Task instructions:
Reproduce every line of the listing below without changing a single character.

** start of Listed entries **

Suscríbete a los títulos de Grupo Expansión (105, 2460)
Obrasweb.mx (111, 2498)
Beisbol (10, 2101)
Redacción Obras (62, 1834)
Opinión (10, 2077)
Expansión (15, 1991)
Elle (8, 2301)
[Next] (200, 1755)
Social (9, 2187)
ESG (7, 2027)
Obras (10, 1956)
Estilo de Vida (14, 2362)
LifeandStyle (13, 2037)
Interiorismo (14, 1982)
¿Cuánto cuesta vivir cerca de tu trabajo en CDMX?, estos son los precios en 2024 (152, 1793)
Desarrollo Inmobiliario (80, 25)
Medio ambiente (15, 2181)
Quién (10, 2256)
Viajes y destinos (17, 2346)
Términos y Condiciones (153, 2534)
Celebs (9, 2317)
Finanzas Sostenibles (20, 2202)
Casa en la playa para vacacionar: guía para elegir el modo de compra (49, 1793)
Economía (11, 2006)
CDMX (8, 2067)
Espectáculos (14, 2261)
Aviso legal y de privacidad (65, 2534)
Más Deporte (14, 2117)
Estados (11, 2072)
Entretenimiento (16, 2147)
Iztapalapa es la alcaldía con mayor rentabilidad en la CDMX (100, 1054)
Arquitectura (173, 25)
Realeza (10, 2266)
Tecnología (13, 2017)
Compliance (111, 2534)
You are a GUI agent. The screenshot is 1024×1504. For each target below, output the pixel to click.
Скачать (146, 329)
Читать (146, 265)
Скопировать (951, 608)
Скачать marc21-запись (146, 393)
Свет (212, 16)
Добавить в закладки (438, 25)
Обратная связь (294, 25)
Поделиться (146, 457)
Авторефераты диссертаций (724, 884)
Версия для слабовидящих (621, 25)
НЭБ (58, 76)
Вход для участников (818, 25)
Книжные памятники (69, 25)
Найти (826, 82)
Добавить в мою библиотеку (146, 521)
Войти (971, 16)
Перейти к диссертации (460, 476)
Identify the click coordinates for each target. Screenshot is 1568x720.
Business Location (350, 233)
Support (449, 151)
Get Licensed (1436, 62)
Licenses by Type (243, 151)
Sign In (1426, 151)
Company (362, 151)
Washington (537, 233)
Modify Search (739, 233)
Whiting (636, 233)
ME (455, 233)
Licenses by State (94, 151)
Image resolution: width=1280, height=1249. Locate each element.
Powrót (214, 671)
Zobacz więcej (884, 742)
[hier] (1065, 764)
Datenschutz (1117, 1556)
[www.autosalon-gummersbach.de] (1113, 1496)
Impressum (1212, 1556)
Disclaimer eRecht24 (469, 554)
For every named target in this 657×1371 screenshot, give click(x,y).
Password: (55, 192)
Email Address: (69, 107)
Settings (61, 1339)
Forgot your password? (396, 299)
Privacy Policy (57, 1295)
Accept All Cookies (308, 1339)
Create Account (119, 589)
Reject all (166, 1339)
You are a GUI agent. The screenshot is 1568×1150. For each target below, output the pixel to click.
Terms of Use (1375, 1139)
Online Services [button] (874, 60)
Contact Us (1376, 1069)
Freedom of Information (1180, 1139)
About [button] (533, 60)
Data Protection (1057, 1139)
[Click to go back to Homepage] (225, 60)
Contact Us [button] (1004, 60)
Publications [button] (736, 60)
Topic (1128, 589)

** end of Listed entries **

Answer to the task:
Suscríbete a los títulos de Grupo Expansión (105, 2460)
Obrasweb.mx (111, 2498)
Beisbol (10, 2101)
Redacción Obras (62, 1834)
Opinión (10, 2077)
Expansión (15, 1991)
Elle (8, 2301)
[Next] (200, 1755)
Social (9, 2187)
ESG (7, 2027)
Obras (10, 1956)
Estilo de Vida (14, 2362)
LifeandStyle (13, 2037)
Interiorismo (14, 1982)
¿Cuánto cuesta vivir cerca de tu trabajo en CDMX?, estos son los precios en 2024 (152, 1793)
Desarrollo Inmobiliario (80, 25)
Medio ambiente (15, 2181)
Quién (10, 2256)
Viajes y destinos (17, 2346)
Términos y Condiciones (153, 2534)
Celebs (9, 2317)
Finanzas Sostenibles (20, 2202)
Casa en la playa para vacacionar: guía para elegir el modo de compra (49, 1793)
Economía (11, 2006)
CDMX (8, 2067)
Espectáculos (14, 2261)
Aviso legal y de privacidad (65, 2534)
Más Deporte (14, 2117)
Estados (11, 2072)
Entretenimiento (16, 2147)
Iztapalapa es la alcaldía con mayor rentabilidad en la CDMX (100, 1054)
Arquitectura (173, 25)
Realeza (10, 2266)
Tecnología (13, 2017)
Compliance (111, 2534)
You are a GUI agent. The screenshot is 1024×1504. For each target below, output the pixel to click.
Скачать (146, 329)
Читать (146, 265)
Скопировать (951, 608)
Скачать marc21-запись (146, 393)
Свет (212, 16)
Добавить в закладки (438, 25)
Обратная связь (294, 25)
Поделиться (146, 457)
Авторефераты диссертаций (724, 884)
Версия для слабовидящих (621, 25)
НЭБ (58, 76)
Вход для участников (818, 25)
Книжные памятники (69, 25)
Найти (826, 82)
Добавить в мою библиотеку (146, 521)
Войти (971, 16)
Перейти к диссертации (460, 476)
Identify the click coordinates for each target. Screenshot is 1568x720.
Business Location (350, 233)
Support (449, 151)
Get Licensed (1436, 62)
Licenses by Type (243, 151)
Sign In (1426, 151)
Company (362, 151)
Washington (537, 233)
Modify Search (739, 233)
Whiting (636, 233)
ME (455, 233)
Licenses by State (94, 151)
Image resolution: width=1280, height=1249. Locate each element.
Powrót (214, 671)
Zobacz więcej (884, 742)
[hier] (1065, 764)
Datenschutz (1117, 1556)
[www.autosalon-gummersbach.de] (1113, 1496)
Impressum (1212, 1556)
Disclaimer eRecht24 (469, 554)
For every named target in this 657×1371 screenshot, give click(x,y).
Password: (55, 192)
Email Address: (69, 107)
Settings (61, 1339)
Forgot your password? (396, 299)
Privacy Policy (57, 1295)
Accept All Cookies (308, 1339)
Create Account (119, 589)
Reject all (166, 1339)
You are a GUI agent. The screenshot is 1568×1150. For each target below, output the pixel to click.
Terms of Use (1375, 1139)
Online Services [button] (874, 60)
Contact Us (1376, 1069)
Freedom of Information (1180, 1139)
About [button] (533, 60)
Data Protection (1057, 1139)
[Click to go back to Homepage] (225, 60)
Contact Us [button] (1004, 60)
Publications [button] (736, 60)
Topic (1128, 589)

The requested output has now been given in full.